The Israelites had lost their way.
Some might argue this began with the rise and fall of the many kings doing evil in the sight of the Lord. Some might push it farther back to Solomon who brought in idols from the nations of his wives and concubines. Some might say they began to lose their way when they requested a king instead of a judge. Some might even push if farther back to when the Israelites did not cleanse the land of its idols and inhabitants upon crossing the Jordan River, or even to the time when God spoke to them from Mount Sinai and they cried out in fear saying they didn’t want to hear from God directly. But I suspect each of these incidents is merely evidence that they had lost their way long before they were known as Israelites and even before there was a race of men from whom Abram was chosen. I suspect they lost their way in the garden when Adam and Eve sought for wisdom in creation, abandoning the God of Wisdom himself who walked with them in the garden in the cool of the day.
As I have ever more come to believe, the Psalms is a collection of individual poems and songs which, when read together as one work, tell the story of a people who have lost their way and then find it again. In Book I and II we find a person and a king struggling with the pains in this life who seeks the will of the Lord with Book II ending with a psalm anticipating the righteous and just rule of the coming king. But this king was just the beginning of a long string of kings who failed as Book III is full of laments about how the nation had become lost and the people were sent into exile. Book IV then returns the reader to the only unmovable truth upon which trust can be built, the God who created humanity and wants to be our salvation.

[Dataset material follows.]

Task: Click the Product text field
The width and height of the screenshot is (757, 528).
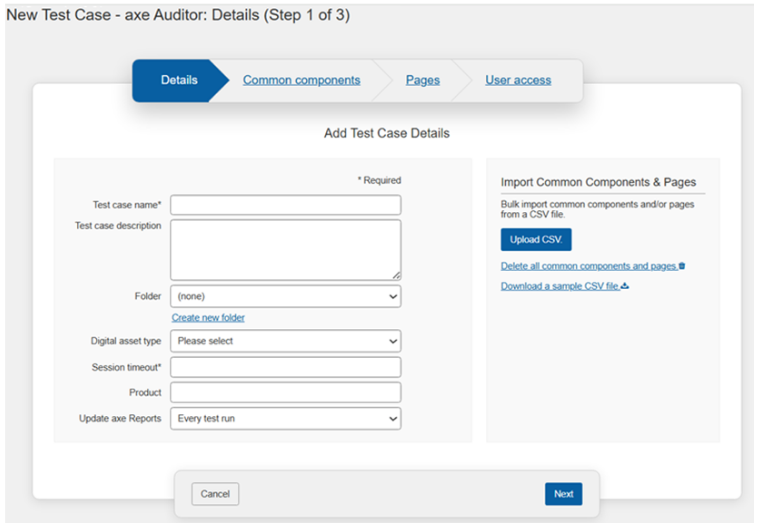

Book V begins with praise and, in a very real sense, culminates with the beautifully constructed and worded Psalm 119 praising the word of God for being the source of life salvation. Following this we find this a section of fifteen psalms all given the title of Songs of Ascent.

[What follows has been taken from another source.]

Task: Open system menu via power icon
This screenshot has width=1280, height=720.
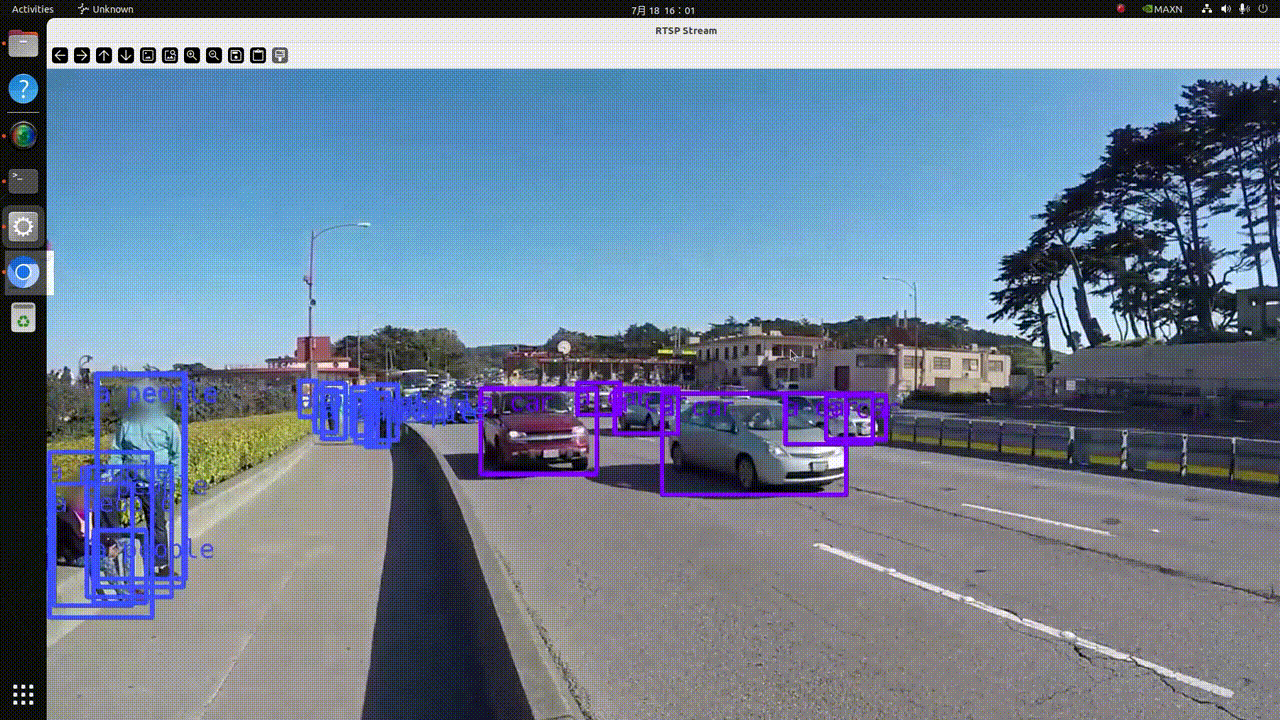Action: click(1263, 9)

There are a number of theories concerning why these psalms are named as such, among which the two most likely are 1) that they were sung by pilgrims on their way to Jerusalem for one of the three major festivals (Passover, Pentecost, and the Feast of Tabernacles), or 2) that they were sung by the Levites as they ascended the fifteen steps leading up to the temple in Jerusalem during the temple services. In either case it seems clear that these psalms are intended to lead the reader along a short pilgrimage, if you will, to an encounter with the presence of God on his holy temple in Jerusalem.

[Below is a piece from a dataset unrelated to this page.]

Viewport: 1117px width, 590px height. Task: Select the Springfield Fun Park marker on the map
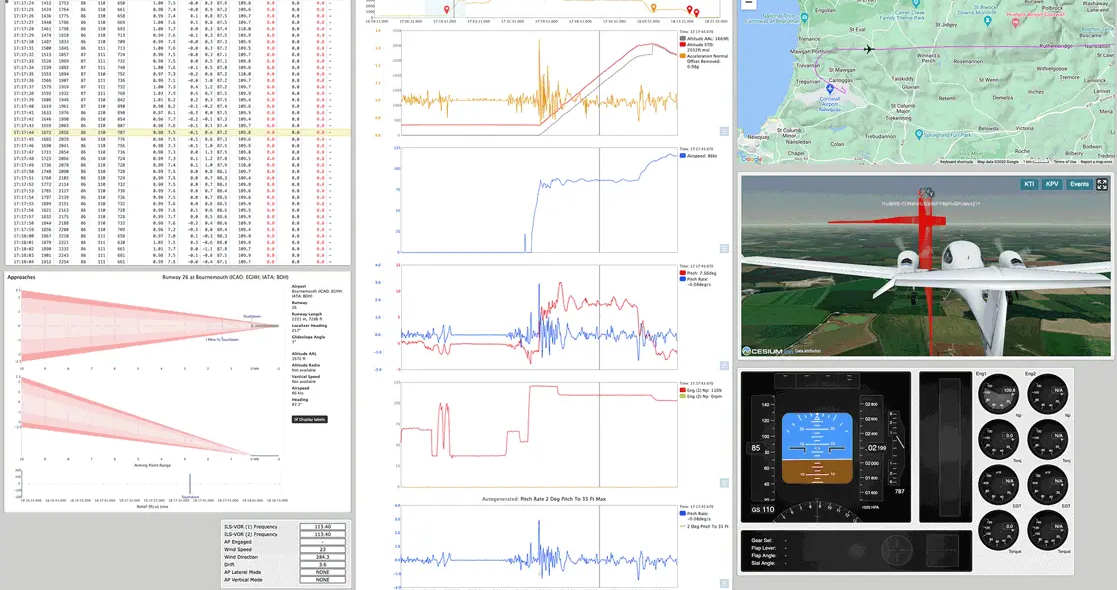click(x=919, y=134)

It should not be lost to us that these Songs of Ascent do not return the Israelite to the many places where we think they had lost their way. They do not ascend to the throne of a human king, to the hill upon which an idol’s temple was built, or even Mt. Sinai’s law and judgment accompanied by lightning, thunder, and earthquakes. Rather these steps ascend to the temple of the living God, the source of salvation, redemption, and life. This is the king the Israelites longed for in Book I and II, but not a king born of human parentage rather the King from the realm of eternity coming to earth to live with humanity. This King does not sit on a throne built by human hands, rather he fills the temple with his glory where all may go to worship and find life. In these fifteen psalms we will find many cries, confessions, and proclamations as we, along with the Israelites and the psalmists draw close to the throne of God finally finding our way again after being lost for so long.